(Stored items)
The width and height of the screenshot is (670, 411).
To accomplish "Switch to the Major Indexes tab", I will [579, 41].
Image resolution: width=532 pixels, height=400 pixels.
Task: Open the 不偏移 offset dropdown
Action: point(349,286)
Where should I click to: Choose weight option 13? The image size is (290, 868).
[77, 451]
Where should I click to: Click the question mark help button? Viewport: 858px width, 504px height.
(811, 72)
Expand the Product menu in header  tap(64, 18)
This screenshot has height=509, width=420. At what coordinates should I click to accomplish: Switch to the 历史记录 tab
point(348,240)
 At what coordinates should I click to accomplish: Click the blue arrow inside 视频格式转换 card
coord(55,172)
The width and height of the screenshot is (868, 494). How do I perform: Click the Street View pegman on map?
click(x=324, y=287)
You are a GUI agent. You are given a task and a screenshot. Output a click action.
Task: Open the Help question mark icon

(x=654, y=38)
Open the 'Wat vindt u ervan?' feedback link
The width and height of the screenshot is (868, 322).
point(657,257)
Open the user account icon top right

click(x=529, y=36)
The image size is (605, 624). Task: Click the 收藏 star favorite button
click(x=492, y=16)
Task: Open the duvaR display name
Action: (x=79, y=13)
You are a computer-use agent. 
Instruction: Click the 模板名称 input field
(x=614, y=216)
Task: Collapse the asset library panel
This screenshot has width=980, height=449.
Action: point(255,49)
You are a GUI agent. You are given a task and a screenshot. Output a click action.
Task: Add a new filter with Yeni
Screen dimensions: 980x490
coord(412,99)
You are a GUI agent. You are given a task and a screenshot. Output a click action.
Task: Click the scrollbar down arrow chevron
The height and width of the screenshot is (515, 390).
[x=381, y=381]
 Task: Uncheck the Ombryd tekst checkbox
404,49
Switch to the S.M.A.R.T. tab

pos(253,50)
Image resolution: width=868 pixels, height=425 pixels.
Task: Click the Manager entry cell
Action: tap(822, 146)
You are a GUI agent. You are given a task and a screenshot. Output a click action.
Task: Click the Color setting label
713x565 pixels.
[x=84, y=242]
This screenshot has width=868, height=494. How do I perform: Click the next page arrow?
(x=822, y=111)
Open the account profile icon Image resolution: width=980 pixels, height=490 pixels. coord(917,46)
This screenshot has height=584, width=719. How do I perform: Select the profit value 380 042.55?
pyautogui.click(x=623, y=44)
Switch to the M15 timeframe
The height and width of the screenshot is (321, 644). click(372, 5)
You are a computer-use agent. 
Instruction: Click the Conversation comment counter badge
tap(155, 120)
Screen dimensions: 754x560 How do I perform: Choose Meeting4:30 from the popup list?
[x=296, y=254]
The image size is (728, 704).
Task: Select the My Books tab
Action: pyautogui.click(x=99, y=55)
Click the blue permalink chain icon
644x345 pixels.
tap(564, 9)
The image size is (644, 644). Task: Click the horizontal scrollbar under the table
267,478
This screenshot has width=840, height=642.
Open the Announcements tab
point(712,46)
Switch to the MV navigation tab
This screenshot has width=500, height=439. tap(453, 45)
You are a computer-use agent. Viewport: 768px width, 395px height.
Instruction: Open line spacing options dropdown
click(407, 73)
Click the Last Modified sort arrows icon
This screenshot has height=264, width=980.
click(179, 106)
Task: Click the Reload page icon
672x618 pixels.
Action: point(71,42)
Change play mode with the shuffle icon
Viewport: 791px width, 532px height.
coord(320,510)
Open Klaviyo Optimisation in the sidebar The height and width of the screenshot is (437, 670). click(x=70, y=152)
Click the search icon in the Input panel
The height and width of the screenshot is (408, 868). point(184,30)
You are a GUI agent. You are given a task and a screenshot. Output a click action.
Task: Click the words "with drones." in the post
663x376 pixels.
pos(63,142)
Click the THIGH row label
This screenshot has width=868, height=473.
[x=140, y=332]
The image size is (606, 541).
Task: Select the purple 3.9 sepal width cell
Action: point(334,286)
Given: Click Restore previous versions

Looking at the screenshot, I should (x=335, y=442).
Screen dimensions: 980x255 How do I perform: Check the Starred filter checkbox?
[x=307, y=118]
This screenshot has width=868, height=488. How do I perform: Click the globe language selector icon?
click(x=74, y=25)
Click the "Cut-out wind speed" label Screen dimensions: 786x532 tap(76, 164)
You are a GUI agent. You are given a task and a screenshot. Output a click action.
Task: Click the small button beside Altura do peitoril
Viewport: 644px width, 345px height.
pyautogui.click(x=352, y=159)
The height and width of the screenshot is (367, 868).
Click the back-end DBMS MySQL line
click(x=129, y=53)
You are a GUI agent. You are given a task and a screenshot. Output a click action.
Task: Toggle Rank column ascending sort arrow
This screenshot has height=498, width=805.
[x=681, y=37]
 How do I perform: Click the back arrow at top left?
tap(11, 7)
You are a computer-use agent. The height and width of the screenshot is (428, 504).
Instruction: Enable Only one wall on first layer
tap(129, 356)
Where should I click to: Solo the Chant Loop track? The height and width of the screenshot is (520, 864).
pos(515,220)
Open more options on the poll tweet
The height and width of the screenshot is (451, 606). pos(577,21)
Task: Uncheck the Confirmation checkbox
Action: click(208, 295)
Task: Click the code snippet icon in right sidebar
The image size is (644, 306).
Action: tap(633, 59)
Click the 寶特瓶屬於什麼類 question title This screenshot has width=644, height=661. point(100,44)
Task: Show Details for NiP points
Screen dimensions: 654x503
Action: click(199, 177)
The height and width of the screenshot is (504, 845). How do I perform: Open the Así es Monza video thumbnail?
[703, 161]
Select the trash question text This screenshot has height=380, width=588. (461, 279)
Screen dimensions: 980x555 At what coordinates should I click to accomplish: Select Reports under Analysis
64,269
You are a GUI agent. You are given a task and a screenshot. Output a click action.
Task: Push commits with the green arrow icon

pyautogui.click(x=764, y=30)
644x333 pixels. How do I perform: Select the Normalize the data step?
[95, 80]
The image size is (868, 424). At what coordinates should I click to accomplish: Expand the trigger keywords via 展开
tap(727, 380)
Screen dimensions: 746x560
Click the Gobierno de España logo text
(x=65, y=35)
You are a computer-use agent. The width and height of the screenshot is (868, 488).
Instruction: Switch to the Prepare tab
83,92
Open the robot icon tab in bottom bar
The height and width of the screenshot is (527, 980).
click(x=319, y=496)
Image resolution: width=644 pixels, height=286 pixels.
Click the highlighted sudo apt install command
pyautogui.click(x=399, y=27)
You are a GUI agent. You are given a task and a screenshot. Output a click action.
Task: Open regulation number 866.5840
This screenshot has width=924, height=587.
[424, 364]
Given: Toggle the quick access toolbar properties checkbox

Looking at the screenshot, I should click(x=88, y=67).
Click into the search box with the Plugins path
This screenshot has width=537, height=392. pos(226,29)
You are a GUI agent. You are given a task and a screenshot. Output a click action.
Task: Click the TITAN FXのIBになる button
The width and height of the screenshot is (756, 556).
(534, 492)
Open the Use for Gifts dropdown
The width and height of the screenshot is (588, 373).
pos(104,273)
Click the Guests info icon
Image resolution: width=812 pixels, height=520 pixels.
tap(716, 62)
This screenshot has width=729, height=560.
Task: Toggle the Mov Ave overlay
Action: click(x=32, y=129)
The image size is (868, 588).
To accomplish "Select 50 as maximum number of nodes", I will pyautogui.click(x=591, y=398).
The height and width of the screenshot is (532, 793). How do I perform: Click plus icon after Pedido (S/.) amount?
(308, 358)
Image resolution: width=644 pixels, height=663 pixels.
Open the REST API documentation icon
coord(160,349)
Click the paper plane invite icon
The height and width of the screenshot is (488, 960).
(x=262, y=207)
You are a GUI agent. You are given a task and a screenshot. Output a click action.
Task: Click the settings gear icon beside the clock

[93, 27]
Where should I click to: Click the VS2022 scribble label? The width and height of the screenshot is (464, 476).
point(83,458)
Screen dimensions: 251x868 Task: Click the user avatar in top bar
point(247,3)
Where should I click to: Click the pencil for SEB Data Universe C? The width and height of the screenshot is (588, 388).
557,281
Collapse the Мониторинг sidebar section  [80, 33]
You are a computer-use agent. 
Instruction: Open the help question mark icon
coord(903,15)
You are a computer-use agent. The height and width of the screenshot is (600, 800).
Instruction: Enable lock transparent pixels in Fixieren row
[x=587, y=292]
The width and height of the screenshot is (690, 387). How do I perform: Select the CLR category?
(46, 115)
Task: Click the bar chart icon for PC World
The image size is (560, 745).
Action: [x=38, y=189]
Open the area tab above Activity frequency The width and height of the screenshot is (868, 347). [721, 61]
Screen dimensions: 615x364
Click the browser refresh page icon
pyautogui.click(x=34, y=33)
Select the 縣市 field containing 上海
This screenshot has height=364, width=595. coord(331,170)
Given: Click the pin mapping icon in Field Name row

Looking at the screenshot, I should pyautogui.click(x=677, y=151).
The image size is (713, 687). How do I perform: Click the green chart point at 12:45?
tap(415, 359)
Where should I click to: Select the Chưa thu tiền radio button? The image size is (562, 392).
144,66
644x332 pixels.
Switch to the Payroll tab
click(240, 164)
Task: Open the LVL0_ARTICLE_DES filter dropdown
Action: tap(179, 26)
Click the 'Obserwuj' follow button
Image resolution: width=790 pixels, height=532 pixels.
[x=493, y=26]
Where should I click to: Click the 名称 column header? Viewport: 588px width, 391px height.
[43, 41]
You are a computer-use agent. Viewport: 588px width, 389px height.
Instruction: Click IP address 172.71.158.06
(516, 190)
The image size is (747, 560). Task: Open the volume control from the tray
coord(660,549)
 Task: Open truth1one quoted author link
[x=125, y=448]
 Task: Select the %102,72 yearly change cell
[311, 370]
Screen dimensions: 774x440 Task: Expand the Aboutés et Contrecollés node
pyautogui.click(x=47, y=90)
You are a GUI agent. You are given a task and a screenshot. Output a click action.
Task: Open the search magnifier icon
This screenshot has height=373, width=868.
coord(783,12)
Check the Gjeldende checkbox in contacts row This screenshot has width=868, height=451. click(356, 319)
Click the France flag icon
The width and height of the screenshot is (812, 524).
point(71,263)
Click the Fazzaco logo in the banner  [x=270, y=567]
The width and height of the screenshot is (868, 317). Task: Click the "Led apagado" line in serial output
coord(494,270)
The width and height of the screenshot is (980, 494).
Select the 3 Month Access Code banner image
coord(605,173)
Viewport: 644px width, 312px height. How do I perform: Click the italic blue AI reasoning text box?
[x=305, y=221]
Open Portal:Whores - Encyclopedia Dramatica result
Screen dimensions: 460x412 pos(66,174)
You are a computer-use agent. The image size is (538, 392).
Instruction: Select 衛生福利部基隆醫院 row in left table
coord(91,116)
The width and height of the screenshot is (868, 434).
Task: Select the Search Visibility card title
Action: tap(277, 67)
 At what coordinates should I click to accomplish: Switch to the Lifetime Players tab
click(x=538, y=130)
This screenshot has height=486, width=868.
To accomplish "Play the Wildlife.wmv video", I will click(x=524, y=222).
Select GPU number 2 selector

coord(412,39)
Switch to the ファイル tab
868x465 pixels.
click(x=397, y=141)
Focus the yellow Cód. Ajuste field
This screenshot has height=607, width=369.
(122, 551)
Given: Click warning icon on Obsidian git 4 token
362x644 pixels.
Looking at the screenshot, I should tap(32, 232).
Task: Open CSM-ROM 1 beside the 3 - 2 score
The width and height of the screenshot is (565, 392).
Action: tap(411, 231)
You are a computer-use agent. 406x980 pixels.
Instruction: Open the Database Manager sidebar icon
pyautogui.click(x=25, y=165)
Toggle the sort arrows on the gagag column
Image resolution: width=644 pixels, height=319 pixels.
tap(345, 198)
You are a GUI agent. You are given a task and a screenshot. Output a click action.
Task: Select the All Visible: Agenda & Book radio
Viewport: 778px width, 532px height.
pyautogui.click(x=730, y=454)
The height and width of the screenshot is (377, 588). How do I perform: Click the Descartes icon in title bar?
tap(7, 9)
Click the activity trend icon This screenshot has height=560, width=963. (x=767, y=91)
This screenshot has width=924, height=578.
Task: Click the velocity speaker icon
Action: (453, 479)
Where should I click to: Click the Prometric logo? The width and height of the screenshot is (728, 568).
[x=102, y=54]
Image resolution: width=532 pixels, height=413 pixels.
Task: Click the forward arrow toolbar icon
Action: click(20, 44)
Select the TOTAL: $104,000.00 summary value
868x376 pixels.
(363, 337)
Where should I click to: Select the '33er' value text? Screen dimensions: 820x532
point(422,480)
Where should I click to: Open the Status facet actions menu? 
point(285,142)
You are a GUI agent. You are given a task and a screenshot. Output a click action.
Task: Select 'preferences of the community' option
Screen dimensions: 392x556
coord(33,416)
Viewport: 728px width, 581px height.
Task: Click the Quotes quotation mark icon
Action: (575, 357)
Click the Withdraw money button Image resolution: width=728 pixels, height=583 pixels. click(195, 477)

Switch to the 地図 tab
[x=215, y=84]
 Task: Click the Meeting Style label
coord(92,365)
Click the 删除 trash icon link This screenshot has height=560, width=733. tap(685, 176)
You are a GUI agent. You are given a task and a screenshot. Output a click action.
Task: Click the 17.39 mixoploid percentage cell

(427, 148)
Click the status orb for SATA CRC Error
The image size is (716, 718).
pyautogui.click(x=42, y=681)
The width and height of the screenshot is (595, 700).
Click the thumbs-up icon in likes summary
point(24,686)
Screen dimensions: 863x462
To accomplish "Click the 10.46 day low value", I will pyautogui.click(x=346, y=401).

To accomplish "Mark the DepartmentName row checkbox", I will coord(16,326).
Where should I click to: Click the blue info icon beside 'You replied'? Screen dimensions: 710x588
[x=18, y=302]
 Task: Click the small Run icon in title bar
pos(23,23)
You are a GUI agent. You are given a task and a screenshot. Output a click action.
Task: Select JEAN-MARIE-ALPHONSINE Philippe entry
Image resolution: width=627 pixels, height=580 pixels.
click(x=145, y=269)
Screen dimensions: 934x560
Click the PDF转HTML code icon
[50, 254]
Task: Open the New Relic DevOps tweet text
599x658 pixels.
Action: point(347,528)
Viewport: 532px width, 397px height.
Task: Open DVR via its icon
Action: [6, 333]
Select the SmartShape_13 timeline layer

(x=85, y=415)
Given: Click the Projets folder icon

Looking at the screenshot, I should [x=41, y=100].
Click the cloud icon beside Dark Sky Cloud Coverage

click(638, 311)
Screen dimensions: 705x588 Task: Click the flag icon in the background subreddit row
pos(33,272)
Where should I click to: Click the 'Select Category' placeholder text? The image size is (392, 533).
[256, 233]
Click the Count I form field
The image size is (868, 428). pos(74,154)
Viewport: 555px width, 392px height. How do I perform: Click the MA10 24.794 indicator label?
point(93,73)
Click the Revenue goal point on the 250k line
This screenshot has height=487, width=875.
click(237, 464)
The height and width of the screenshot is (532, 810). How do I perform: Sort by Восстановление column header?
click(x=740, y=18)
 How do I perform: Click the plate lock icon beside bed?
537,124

### [Description of the task]
Extract from the records above the lines from the one containing "Image resolution: width=627" to the one containing "Task: Open the New Relic DevOps tweet text", both lines included, exactly as they appear and with nothing else.

### [Problem solution]
Image resolution: width=627 pixels, height=580 pixels.
click(x=145, y=269)
Screen dimensions: 934x560
Click the PDF转HTML code icon
[50, 254]
Task: Open the New Relic DevOps tweet text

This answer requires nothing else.